What to produce: The required answer is the run of lines from the one holding "Task: Click the" to the end of the data below, copied exactly and free of pictures.

Data shown:
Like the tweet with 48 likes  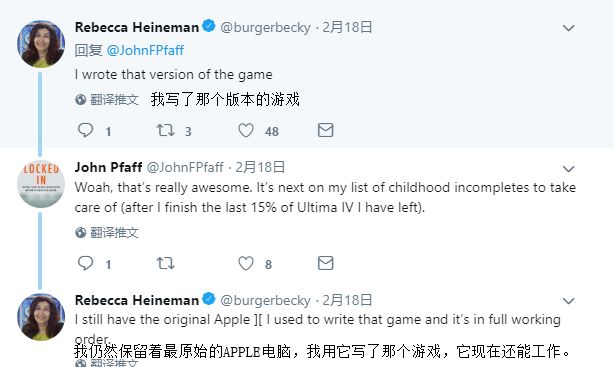tap(246, 130)
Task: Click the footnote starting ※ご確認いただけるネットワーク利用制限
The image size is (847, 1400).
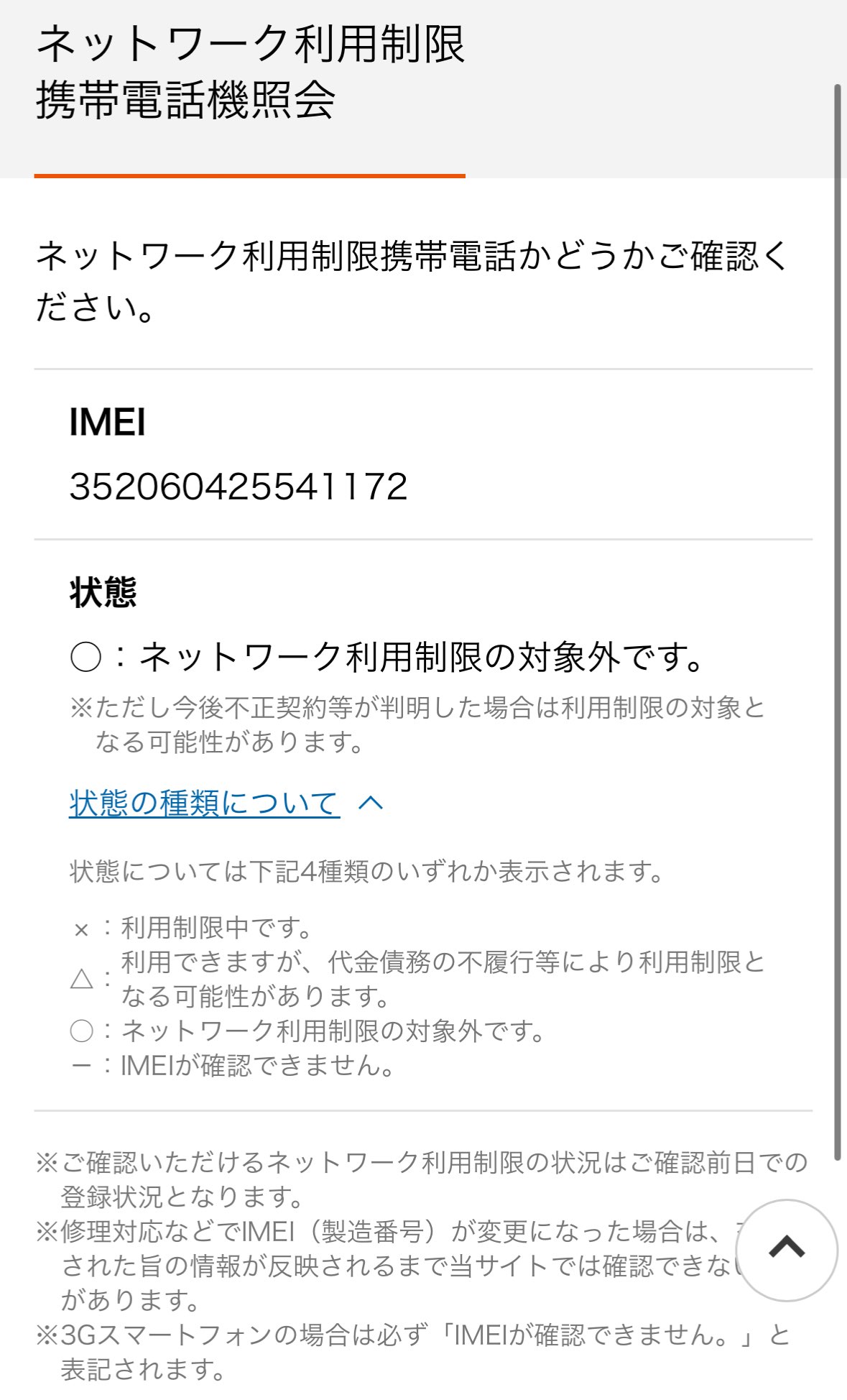Action: 422,1179
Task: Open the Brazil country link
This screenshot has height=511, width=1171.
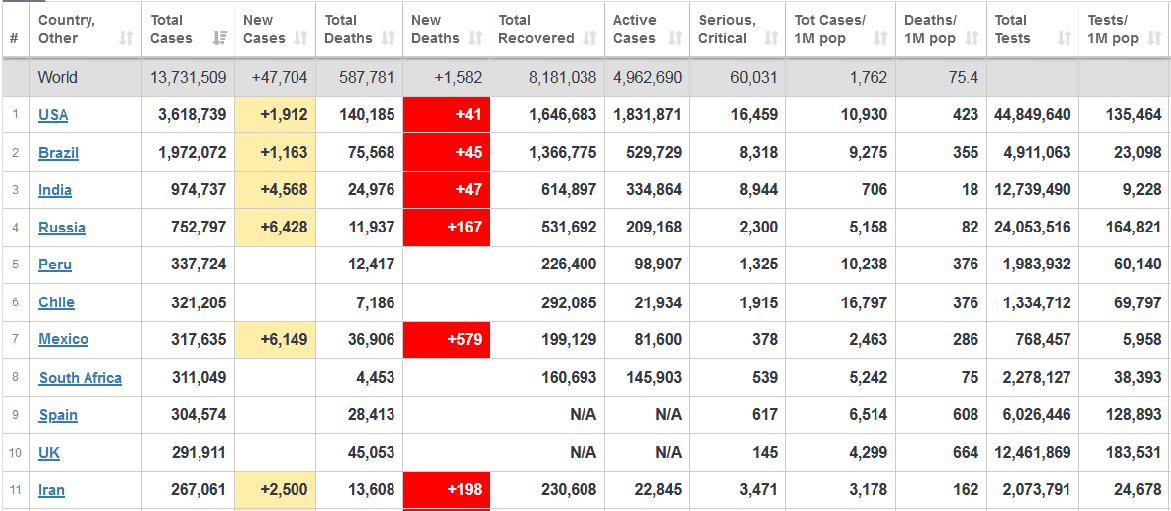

Completed exercise:
Task: Click the footnote starting ※ご確認いただけるネットワーク利用制限
The image size is (847, 1400).
Action: 422,1179
Task: Open the Brazil country link
This screenshot has height=511, width=1171.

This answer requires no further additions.